_WORK TO COMPLETE_: Within the listing below, the lines to output run from the one containing "The image size is (1314, 675)." through the one containing "1220x686 pixels."; copy them exactly and nothing else.

_DATA FOR THIS EXERCISE_:
..........

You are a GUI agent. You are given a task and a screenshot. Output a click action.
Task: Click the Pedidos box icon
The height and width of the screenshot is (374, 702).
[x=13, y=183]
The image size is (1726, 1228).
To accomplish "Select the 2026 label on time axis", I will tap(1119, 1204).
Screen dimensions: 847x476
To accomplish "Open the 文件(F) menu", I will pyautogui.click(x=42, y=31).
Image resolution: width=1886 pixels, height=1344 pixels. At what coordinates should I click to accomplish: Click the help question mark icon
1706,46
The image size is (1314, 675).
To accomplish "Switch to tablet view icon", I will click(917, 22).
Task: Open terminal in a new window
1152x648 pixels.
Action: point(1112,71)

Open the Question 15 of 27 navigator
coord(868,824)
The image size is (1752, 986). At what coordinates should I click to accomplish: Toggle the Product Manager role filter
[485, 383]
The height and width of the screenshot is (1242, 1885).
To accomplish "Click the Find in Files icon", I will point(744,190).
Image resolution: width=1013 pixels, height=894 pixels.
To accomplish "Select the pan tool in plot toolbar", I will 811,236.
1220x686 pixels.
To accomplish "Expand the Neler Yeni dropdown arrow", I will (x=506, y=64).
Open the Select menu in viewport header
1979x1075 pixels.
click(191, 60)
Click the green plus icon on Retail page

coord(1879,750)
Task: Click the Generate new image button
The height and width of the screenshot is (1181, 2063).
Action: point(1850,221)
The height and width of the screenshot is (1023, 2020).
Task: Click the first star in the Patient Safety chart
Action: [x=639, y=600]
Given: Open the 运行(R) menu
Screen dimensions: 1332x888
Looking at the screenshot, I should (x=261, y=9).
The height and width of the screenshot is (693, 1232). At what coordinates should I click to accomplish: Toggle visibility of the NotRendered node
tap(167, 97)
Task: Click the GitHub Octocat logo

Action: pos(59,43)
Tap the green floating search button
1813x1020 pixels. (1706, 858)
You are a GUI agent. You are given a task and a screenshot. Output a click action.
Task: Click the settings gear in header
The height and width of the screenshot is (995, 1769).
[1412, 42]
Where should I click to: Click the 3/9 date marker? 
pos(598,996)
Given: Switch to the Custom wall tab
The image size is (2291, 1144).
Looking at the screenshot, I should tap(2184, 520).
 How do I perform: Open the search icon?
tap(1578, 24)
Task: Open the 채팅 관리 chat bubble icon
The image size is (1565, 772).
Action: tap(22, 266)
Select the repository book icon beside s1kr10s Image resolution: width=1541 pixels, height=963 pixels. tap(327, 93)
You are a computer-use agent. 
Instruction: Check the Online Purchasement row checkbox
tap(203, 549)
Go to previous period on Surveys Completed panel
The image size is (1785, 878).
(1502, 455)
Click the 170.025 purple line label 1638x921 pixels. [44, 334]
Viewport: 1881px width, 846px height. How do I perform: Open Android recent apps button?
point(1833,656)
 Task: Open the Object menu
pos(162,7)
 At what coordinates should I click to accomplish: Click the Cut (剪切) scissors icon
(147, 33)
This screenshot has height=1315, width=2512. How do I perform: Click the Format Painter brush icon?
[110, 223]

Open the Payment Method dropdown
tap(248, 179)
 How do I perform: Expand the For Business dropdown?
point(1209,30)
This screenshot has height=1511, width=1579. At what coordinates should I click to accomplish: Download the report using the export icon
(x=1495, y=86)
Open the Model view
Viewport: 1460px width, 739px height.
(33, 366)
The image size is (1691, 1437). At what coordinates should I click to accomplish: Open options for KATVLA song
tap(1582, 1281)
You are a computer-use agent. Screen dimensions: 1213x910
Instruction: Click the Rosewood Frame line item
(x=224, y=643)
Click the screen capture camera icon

..........

_ANSWER TO THIS EXERCISE_:
The image size is (1314, 675).
To accomplish "Switch to tablet view icon", I will click(917, 22).
Task: Open terminal in a new window
1152x648 pixels.
Action: point(1112,71)

Open the Question 15 of 27 navigator
coord(868,824)
The image size is (1752, 986). At what coordinates should I click to accomplish: Toggle the Product Manager role filter
[485, 383]
The height and width of the screenshot is (1242, 1885).
To accomplish "Click the Find in Files icon", I will point(744,190).
Image resolution: width=1013 pixels, height=894 pixels.
To accomplish "Select the pan tool in plot toolbar", I will 811,236.
1220x686 pixels.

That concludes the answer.